Differences also exist with other regions. There is significantly less research in English-language journals about last-mile health technology in Latin American or the Caribbean than other developing contexts. At a prominent global health technology conference last year in Washington, one third of the 271 speakers came from Africa and Asia. Only one speaker represented Latin America during a networking breakfast.
Language is a significant contributor to this inter-regional knowledge sharing imbalance. English, the most widely spoken language in health technology circles, makes cross-country collaboration between Botswana and India easier than between Jamaica and Bolivia.
Latin America and the Caribbean’s overall development indicators are also higher, making it less attractive to foreign aid funders. In 2019, the U.S. government is projected to allocate 30 times more foreign aid health funding to Africa than to Latin America and the Caribbean, even though Africa’s population is just twice as large. That makes sense from a need’s perspective, but foreign aid is also a primary driver of last-mile health technology. These funds support countries like Malawi, where 5 or more digital health projects in each of its 28 districts place it farther along the health technology spectrum than many Latin American and Caribbean communities who may receive limited and intermittent support at best for similar initiatives.

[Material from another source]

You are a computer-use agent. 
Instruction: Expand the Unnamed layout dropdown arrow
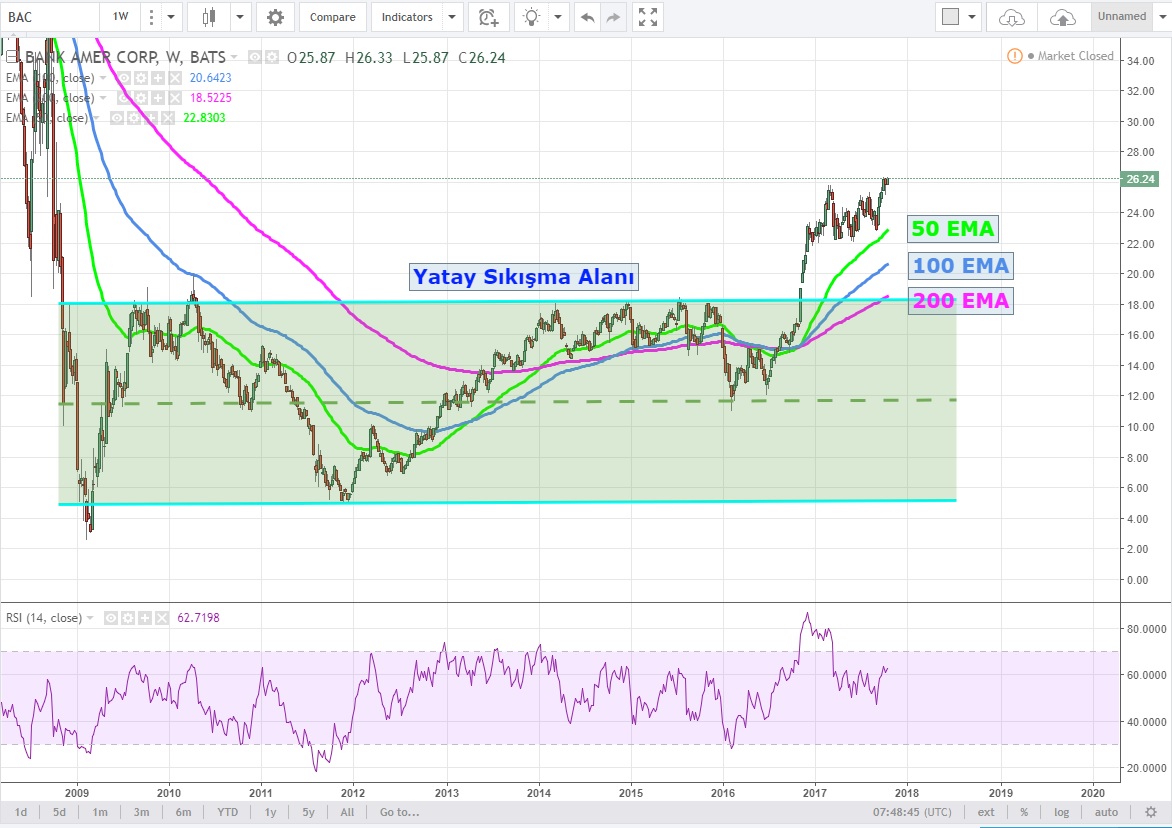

There is clearly vitality and momentum in Latin America and the Caribbean to bring health technology to underserved areas. But when it comes to knowledge-sharing, research, language, and funding, we see significant gaps among Latin American and Caribbean countries and between regions.
We started TecSalud to fill in those gaps and to connect those dots. We are doing this by making connections and commitments within and outside of Latin America and the Caribbean, through technology, services, and people.

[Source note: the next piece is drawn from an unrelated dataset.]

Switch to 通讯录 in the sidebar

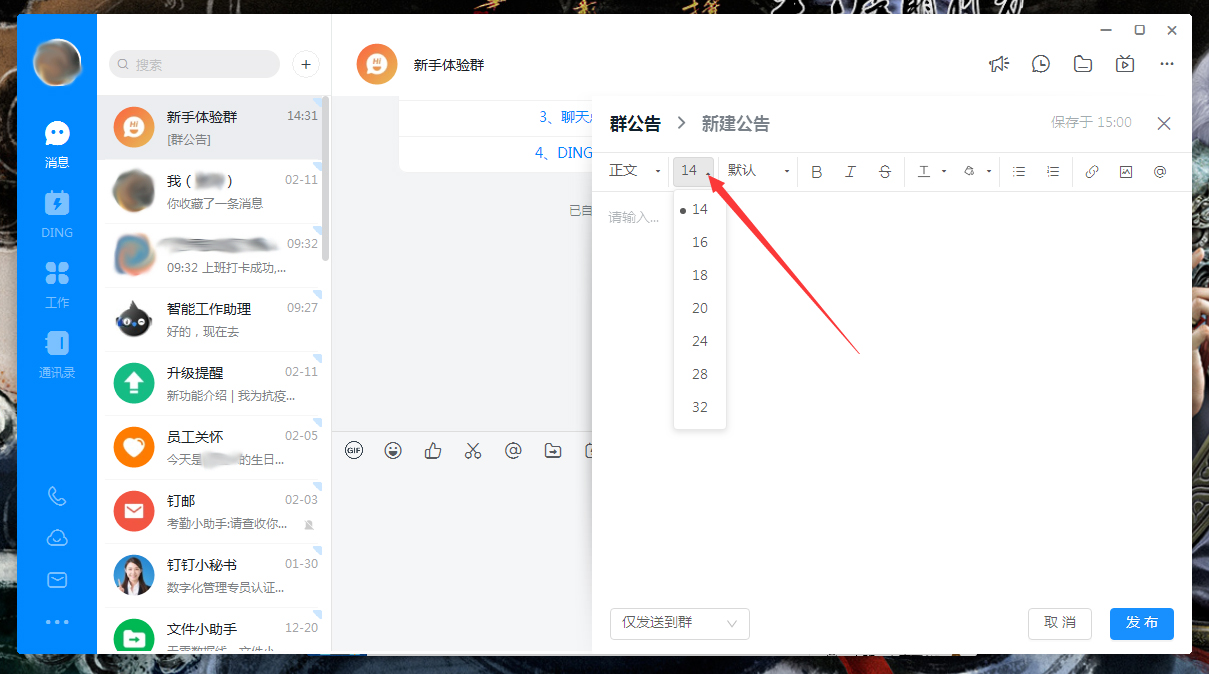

Commitment to Latin America and the Caribbean
Here in Latin America and the Caribbean, we are growing a network of technologists, organizations, funders, governments, and universities committed to bringing excellent healthcare technology to underserved communities.
Through this network, we’re creating a community of practice to share what we and others are learning - even when things don’t work out as planned. We will share everything with professional translation in English, Spanish, and soon in Portuguese (and no, we aren’t talking about Google Translate). We’re committed to building a strong, thoughtful and relatable team that is based in this region and works in our clients’ languages.
Commitment to our client organizations
Our clients are our highest priority, whether we’re working with grassroots organizations in Guatemala, ministries of health in Belize, or development banks in Honduras.
We understand what organizations here can realistically afford, adopt, and support when it comes to technology in health and development. To ensure that we’re doing right by our clients, we’ve committed to not taking money from technology providers as implementers of their products. We’re more excited about challenging technology companies who work in development and last-mile health to make their tools more accessible and understandable than about the incentives they can provide to increase sales.
Commitment to women in our industries
As a women-owned technology organization, we believe that the development and technology industries can do much more to support women.
We’re pushing for this reality to change. We want to share frank and honest learnings about challenges women encounter in our industries. On an annual basis, we’re dedicating hundreds of service hours towards pro bono work for small organizations that are led by women or are committed to empowering women.
As we start our second year, we look forward to sharing what we’re learning in this vibrant part of the world. Thank you for joining us!